Network Functions Virtualization (NFV) is a method to decouple network functions, for example router, firewall, application layer gateway, a virus scanner, from the physical device by using virtualization technologies, such as VMware. Virtualization enables physical devices to be regarded as resources on which network functions can be loaded dynamically. For example, when a network service is required to filter traffic at a certain location in a network, NFV allows for the allocation of a firewall network function to a multi-purpose device (for example, a device hosted in a cloud datacenter).

A service can be described as a Service Function Chain (SFC). An SFC defines a set of one or more network functions of a service and ordering constraints for the functions through which data packets are exposed.

ETSI Draft Specification GS-NFV-MAN V0.6.1, “Network Function Virtualization (NFV): Management and Orchestration” (2014-07) describes the management and orchestration framework required for provisioning virtualized network functions and related operations. One scenario that is described in the ETSI Draft Specification is that virtual network functions can be chained to other virtual network functions and/or physical network functions to realize a network service.

Virtual network functions and virtual network paths may be used to deploy network services independently from their physical implementations. When specifying a network service in terms of virtual network functions and virtual network paths, those functions and paths have to be allocated to their physical counterparts. Two or more virtual network functions may be collocated, that is, implemented in the same physical resource (for example, two virtual switches may be collocated in a single physical node). Alternatively, two or more virtual network functions may be non-collocated, that is, implemented in different physical resources (for example, two virtual switches may be non-collocated in two distinct physical nodes).

The paper by Espling et al., “Modeling and placement of structured cloud services”, Transactions on Network and Service Management, 2013, discloses a method of using affinity constraints and anti-affinity constraints for the allocation of cloud services. Affinity constraints, also known as co-location constraints, indicate that services or service items should share a common resource, such as a node. Anti-affinity constraints indicate that services or service items should not share a common resource but should use alternative resources instead. Such constraints may for example indicate that services should not use a node in a certain country, and/or should use a certain node in the home country.

The method disclosed in Espling's paper focuses on constraints in nodes, avoiding co-location of services on the same node, for example. The use of affinity constraints and anti-affinity constraints allows a very clear definition of certain constraints, in particular constraints relating the sharing, or not sharing, of resources. However, this known method is limited in scope and only deals with network nodes.

It is often desired to specify that virtual network paths should not share a common physical path, for example to increase the reliability of a network service or to deal with bandwidth limitations. Similarly, it is also often desired to specify that virtual network paths should share a common physical path, for example for security or efficiency reasons. Prior art methods fail to provide a simple and effective manner to achieve this.
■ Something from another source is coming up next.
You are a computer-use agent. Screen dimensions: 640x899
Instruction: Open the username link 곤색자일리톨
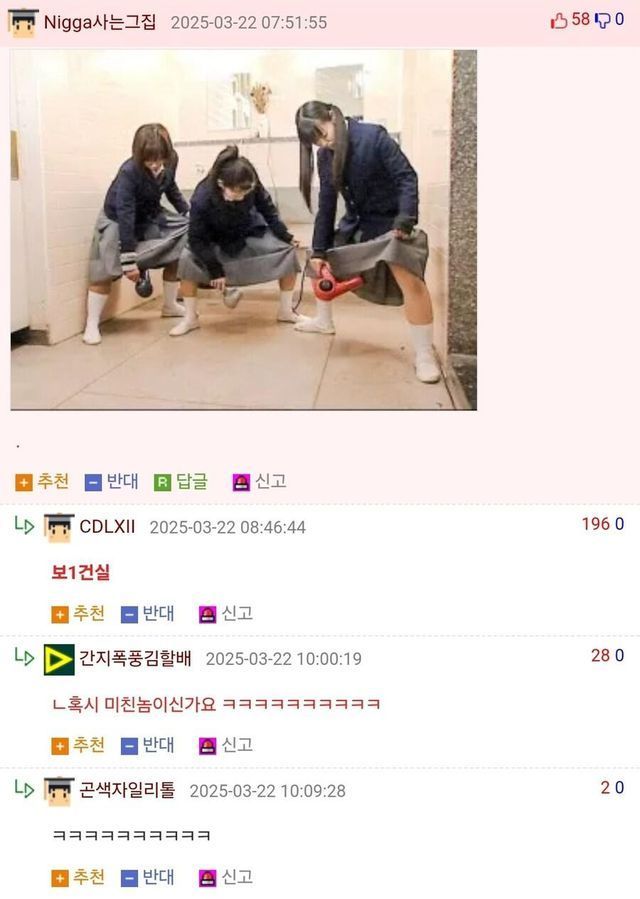[x=127, y=790]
It is an object of the present invention to solve this problem by providing a method which allows services to be provisioned while allowing more specific constraints to be taken into account.
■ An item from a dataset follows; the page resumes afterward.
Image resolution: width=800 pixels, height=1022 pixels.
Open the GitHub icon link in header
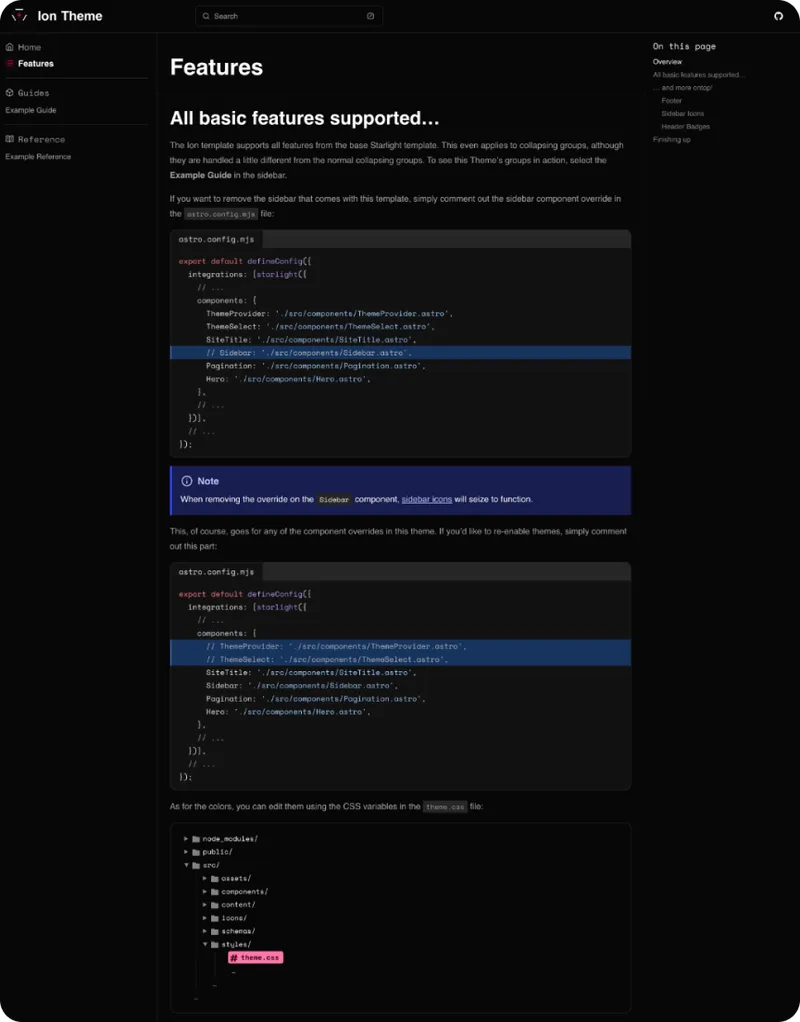[779, 16]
It is a further object of the present invention to provide a method which may be used in network function virtualization (NFV) environments, in particular service function chain (SFC) service descriptions.

Accordingly, the present invention provides a method of provisioning a service in a communication network, the service comprising:

at least one virtual network function, and

at least one virtual network path,

which at least one virtual network function and at least one virtual network path are to be implemented in the communication network,

which method comprises:

obtaining affinity constraints and/or anti-affinity constraints relating to mapping the at least one virtual network path onto the communication network, and

mapping the at least one virtual network function and at least one virtual network path onto the communication network subject to said constraints.
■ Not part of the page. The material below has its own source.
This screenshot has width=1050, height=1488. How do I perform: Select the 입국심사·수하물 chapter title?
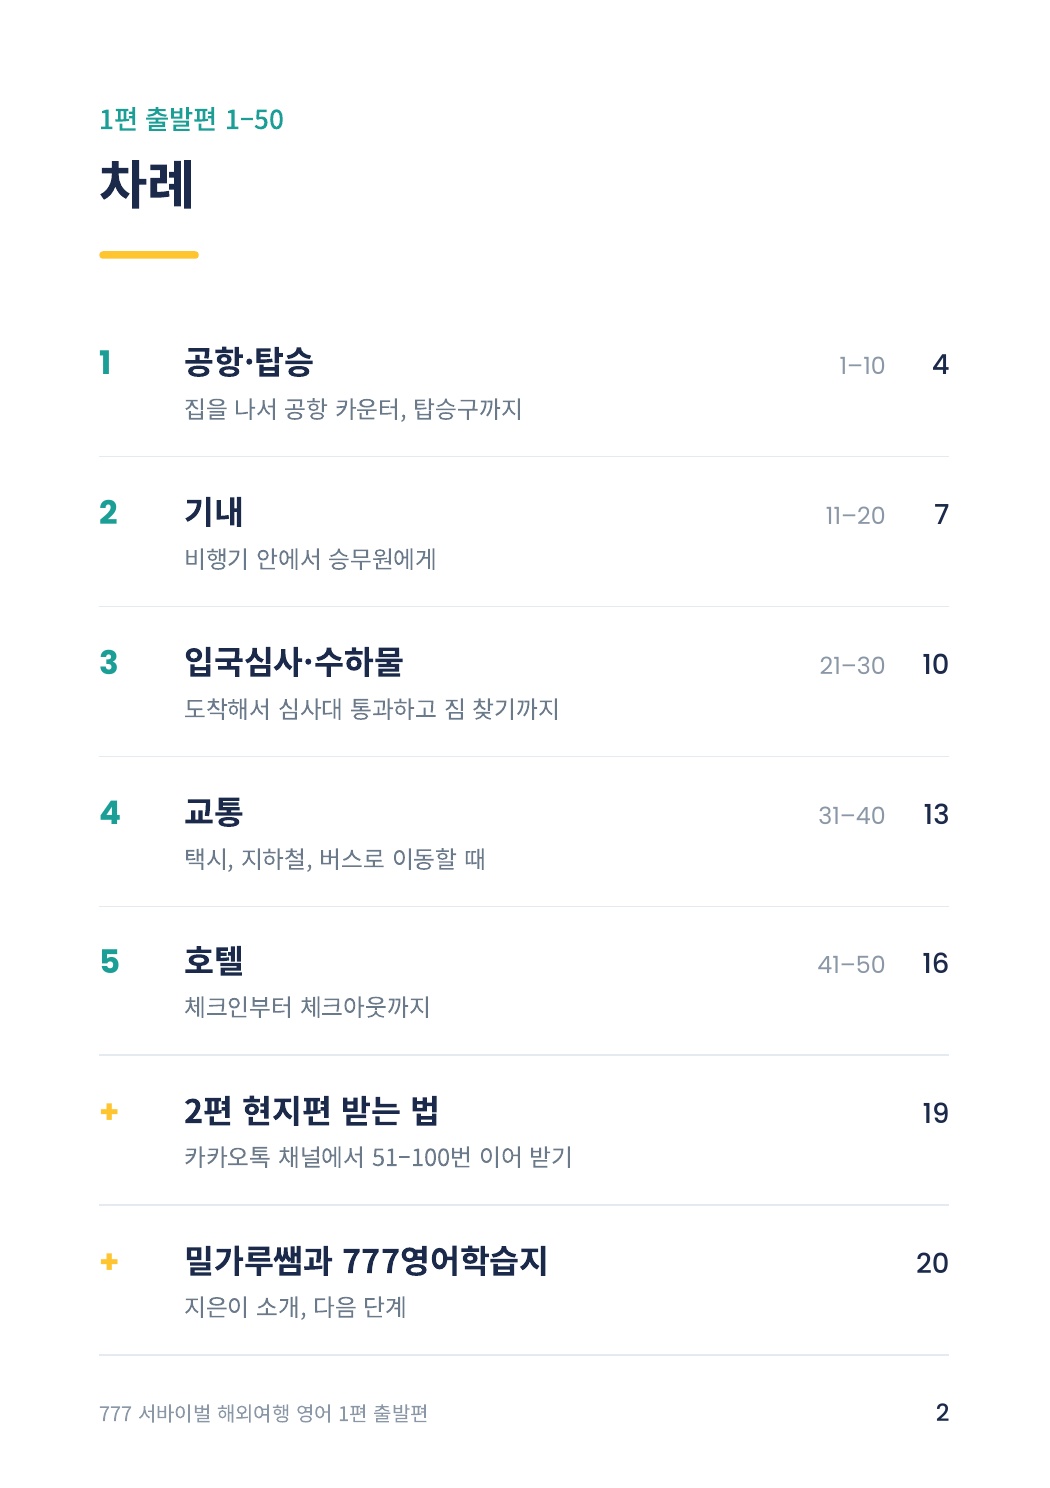point(294,662)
By using affinity constraints and anti-affinity constraints for paths, instead of only for nodes as in the prior art, such constraints can be used more generally in the network. More in particular, affinity constraints and anti-affinity constraints may, in accordance with the present invention, be used for virtual network functions and virtual network paths in general and concern for example locations such as data centers, countries, regions etc. in addition to, or instead of, network nodes.

In accordance with the present invention, it can be specified whether paths should be mapped onto resources which are collocated (collocated virtual network paths) or whether they should be mapped onto resources which are not collocated (non-collocated virtual network paths), wherein collocated may imply sharing a datacenter, a country, a region, etc. By mapping the virtual network functions and virtual network paths onto the communication network subject to the affinity and/or anti-affinity constraints which may relate both to functions and to paths, the colocation of virtual network paths can be enforced or avoided. Similarly, the colocation of virtual network functions can be enforced or avoided.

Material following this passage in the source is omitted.